Ipsilateral PTG ACL Reconstruction ProcedureProfessor Sanjiv Jari30th March 2016
An examination under anaesthetic assesses the laxity of all of the ligaments in the knee and records knee motion.
The knee is prepared and draped under sterile conditions. 20mls of local anaesthetic with adrenaline is injected into the portal sites and knee joints as pre-emptive analgesia. A tourniquet is elevated around the limb to allow a bloodless field for the operation.
An arthroscopy of the knee joint assesses and deals with any other damage within the knee such as meniscus tears or chondral damage and also clears the ACL stump from the knee if appropriate at this stage.
The limb is re-prepared and draped. A small medial open incision is made to allow exposure of the knee joint and specifically of the anterior cruciate ligament. Special retractors are used within this minimal incision to allow full exposure of the ACL.
The ACL stump is cleared out to allow space for the new ligament to be placed. The intercondylar notch containing the anterior and posterior cruciate ligaments is widened on the lateral side to allow a gap of 10 to 11mm between the posterior cruciate ligament and the lateral wall or insertion point of the anterior cruciate ligament.
A free hand guide wire is placed into the tibia from the outside into the centre of the knee so that it enters the knee in the correct position of the ACL footprint. This tunnel is over-drilled to 10mm. The position of the tunnel is posteriorised with a series of curettes to get the tunnel in exactly the correct position.
The reamings from the drilling and curetting are collected and stored for use later in the operation.
A guide wire is placed freehand into the anatomically correct footprint of the femoral side of the ACL. This is done independently and not through the tibial tunnel. The advantage of independent placements is that it can be exactly accurate and is not limited by the tibial tunnel. If the tibial tunnel is in the wrong position this will magnify the error making the femoral tunnel also in the wrong position. By re-reaming the tibial tunnel if the wire is going through it for the femoral side it can also widen this tibial tunnel unnecessarily and so potentially compromising the fixation of the graft.
The femoral tunnel is a blind ending tunnel which is reamed to an appropriate depth to allow placement of the graft so that the tibial bone block is near the tibial joint surface.
Once again the bone reamings and drillings are collected. The individual tunnel lengths are measured. Once the length of the tunnel is known a graft of the appropriate size can be harvested.

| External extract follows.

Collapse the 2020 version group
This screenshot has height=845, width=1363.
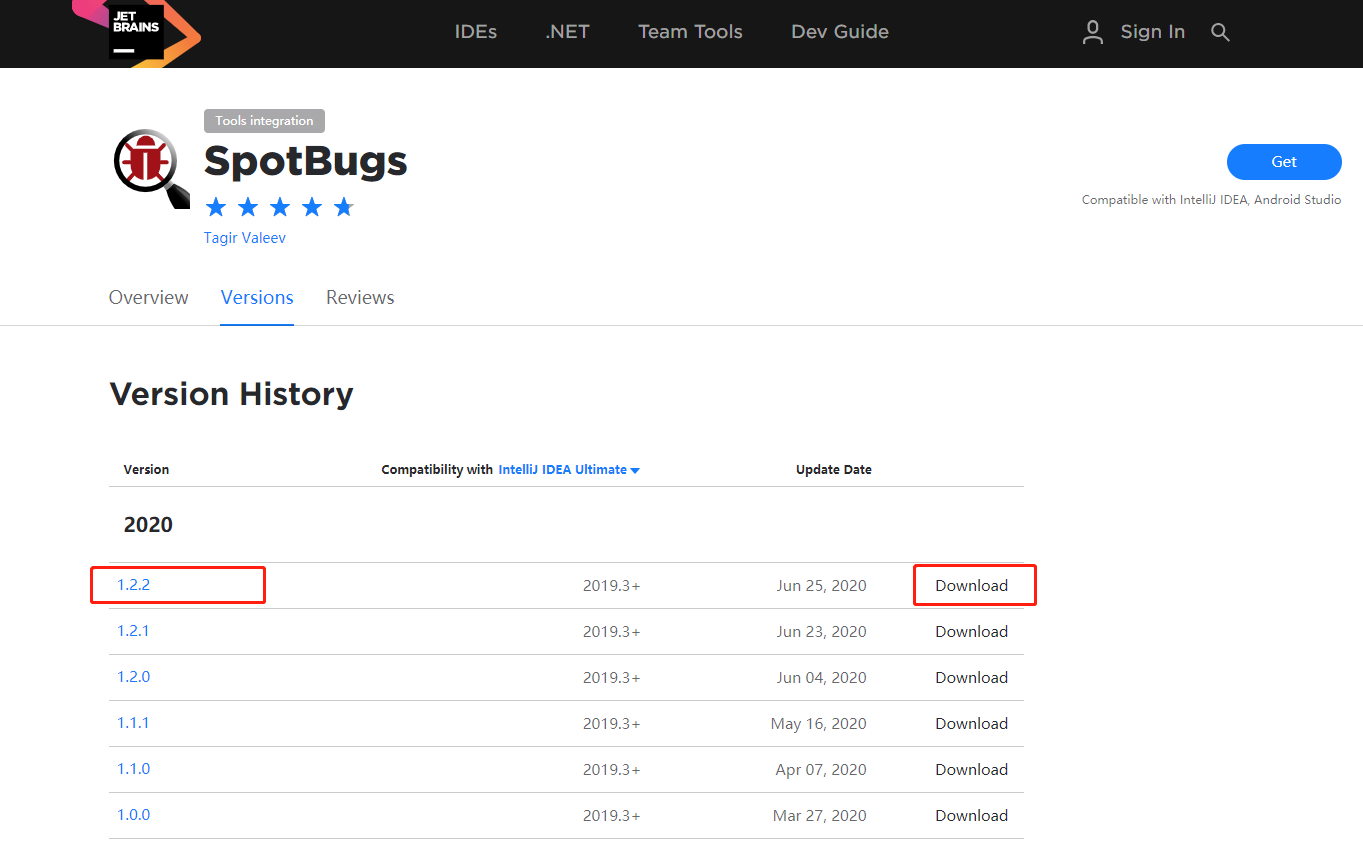point(147,523)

Through the same incision a central third of the patellar tendon, taking bone blocks at the patella and tibial ends, are harvested. This graft is 10mm wide as a minimum. The bone blocks at each end are drilled with three holes through and three strong sutures are passed into each bone block.

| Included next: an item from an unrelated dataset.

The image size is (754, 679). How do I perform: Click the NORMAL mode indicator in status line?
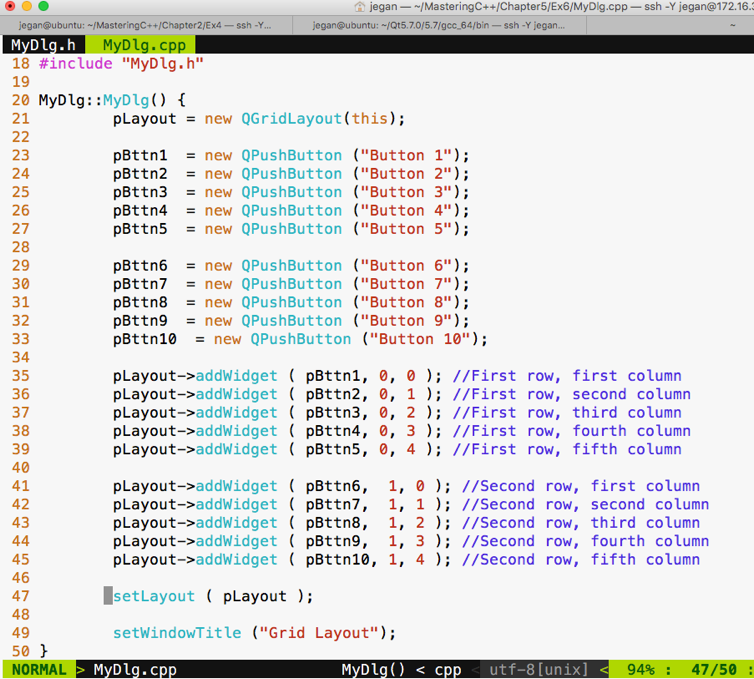tap(38, 670)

The graft is measured as are the lengths of each bone block. The bone tendon interfaces are marked.
A special passing drill is used to pass the graft into the pre-drilled tunnels. The graft is advanced so that the bone block on the tibial side is just below the tibial articular surface.
The femoral bone block is fixed with an interference screw.
The knee is extended to ensure that there is full hyperextension of the knee with no impingement in the notch. The knee is placed at 30° of flexion and the tibial bone block is fixed with either an interference screw or cortical button. The knee is put through a full range of motion to ensure full hyperextension and full flexion is present and the fixation re-tensioned as appropriate.
The tourniquet is released and the bleeding is cauterised. The knee is washed out.
The defect in the patellar tendon is approximated and closed. The bone plug harvest sites in the tibia and patella are bone grafted with the previously collected reamings.
The incision into the knee capsule is closed. Local anaesthetic is infiltrated into the wounds as well as into the knee joint. 10mls of Viscoseal is also placed in the knee.
A full length compression stocking is placed on the knee over which a cold compression device is applied.
The postoperative infusion of intravenous anti-inflammatory medication is administered for a 24 hour period. The knee is placed on a CPM machine.